Ne yazık ki, The Sandman adlı bir dizide, genellikle Sandman'in kendisinden çok az var. Rüya'nın sadece başlangıçta ve sonunda göründüğü veya arka planda alışılmış memnuniyetsiz yüzüyle durduğu sahneler var. Bu arada, isimleri tanıtıldıklarından daha hızlı hafızadan silinen ikincil, geçici karakterlerin sorunları — romantik iç çekişleri ve kişisel travmaları dahil — detaylı bir şekilde inceleniyor. Bu sinir bozucu.
Ama yaratıcılar, Rüyalar Lordu'nun hikayesini anlatmaları gerektiğini hatırladıklarında, izleyici için gerçek bir nefes tazeliği gibi geliyor. Görseller bazen muhteşem derecede güzel, özel efektler zengin, genel tasarım ise harika. İronik bir şekilde, şovun harika bir proje olması için gereken her şeye sahip — tek eksik zaman.
Finalin özel bir şekilde anılması gerekiyor. Morpheus'un hikayesini bitirdikten sonra, yaratıcılar bir sebepten ötürü Ölüm hakkında özel bir bölüm yapmaya karar verdiler. Bu, ana olaylarla hiçbir ilgisi yok ve burada Ölüm, şovun zaman çizelgesinin dışında var. Diğer bir deyişle, çizgi romanlarda bu özel bir sayı olarak kabul edilecektir. Bölüm fena çıkmadı. TV versiyonu Ölüm harika, ancak o da "Netflix'in imza tarzı"nın bir başka kurbanı oldu; soluk teni ve punk görünümü çikolata tonları ve siyah bir pelerinle değiştirildi.

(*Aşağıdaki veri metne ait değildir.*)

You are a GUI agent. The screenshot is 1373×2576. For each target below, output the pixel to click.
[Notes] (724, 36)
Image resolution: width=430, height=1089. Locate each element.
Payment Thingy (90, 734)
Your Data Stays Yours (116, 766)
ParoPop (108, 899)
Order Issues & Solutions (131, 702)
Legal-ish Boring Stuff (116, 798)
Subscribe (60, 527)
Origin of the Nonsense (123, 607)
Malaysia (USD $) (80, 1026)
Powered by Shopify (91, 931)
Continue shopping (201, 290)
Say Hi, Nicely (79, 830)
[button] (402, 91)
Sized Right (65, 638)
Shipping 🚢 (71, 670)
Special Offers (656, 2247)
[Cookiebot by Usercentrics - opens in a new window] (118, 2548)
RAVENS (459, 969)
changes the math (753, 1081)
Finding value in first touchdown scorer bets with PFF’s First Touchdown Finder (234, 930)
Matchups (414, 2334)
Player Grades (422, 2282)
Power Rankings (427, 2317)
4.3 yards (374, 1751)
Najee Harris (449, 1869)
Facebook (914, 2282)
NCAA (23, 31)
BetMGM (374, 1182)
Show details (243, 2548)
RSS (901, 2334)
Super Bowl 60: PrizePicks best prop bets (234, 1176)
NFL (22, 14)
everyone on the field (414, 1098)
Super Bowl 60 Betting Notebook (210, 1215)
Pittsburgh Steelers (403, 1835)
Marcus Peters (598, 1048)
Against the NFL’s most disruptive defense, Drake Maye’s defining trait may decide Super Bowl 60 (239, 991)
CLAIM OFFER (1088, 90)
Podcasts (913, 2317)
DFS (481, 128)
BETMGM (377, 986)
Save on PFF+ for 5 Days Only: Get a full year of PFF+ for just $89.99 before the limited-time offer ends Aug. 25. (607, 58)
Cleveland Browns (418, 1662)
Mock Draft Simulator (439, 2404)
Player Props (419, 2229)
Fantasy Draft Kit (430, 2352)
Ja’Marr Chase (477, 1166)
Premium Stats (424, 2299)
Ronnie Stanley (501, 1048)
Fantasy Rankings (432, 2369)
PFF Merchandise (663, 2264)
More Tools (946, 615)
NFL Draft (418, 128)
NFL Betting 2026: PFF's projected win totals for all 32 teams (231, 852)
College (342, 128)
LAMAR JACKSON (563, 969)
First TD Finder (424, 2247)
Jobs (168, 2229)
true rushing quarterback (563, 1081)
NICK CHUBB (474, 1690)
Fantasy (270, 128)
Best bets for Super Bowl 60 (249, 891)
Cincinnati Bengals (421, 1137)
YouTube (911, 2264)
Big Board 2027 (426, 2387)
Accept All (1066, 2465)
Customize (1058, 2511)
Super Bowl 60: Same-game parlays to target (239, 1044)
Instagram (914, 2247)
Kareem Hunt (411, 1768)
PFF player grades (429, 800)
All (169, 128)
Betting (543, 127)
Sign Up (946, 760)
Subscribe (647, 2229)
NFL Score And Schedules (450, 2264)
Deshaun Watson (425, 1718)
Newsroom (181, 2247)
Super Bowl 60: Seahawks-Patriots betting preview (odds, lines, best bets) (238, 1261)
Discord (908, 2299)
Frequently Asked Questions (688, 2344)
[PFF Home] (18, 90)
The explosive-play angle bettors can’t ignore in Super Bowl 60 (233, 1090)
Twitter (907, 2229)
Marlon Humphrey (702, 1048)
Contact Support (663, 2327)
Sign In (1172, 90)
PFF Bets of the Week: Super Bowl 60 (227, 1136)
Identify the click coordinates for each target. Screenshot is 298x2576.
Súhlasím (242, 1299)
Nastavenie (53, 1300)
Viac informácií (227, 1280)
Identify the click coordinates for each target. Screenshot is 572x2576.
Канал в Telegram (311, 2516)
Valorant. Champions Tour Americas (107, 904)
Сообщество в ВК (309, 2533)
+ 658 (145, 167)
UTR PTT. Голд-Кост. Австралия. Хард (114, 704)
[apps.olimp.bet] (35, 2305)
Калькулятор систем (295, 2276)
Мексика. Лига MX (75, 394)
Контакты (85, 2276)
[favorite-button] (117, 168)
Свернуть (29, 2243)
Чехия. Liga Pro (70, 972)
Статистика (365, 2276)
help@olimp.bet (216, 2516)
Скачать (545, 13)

İkinci sezon izlemeye değer mi? Cevap, göründüğünden daha karmaşık. The Sandman hala zamanımızın en sıradışı projelerinden biri. Ama Netflix, potansiyelini yok etmek için elinden gelen her şeyi yapmış gibi görünüyor. Yine de, güçlü orijinal materyal genel izlenimi kurtarıyor. Eğer gündem dayatmalarını, beyaz erkek karakterlerin sürekli küçümsenmesini ve diğer "tuhaflıkları" göz ardı edebilirseniz, yorgun bir tanrının geçmiş hataları üzerine düşündüğü ve bunları tekrarlamamaya çalıştığı ince ve olgun bir hikaye bulacaksınız. Çizgi roman hala kolayca erişilebilir ve her açıdan, akış hizmetinin nihayetinde ürettiğinden daha üstündür. Ama eğer alışılmadık bir şey arıyorsanız, The Sandman tam olarak ihtiyacınız olan şeydir.
How do you like the second season of The Sandman?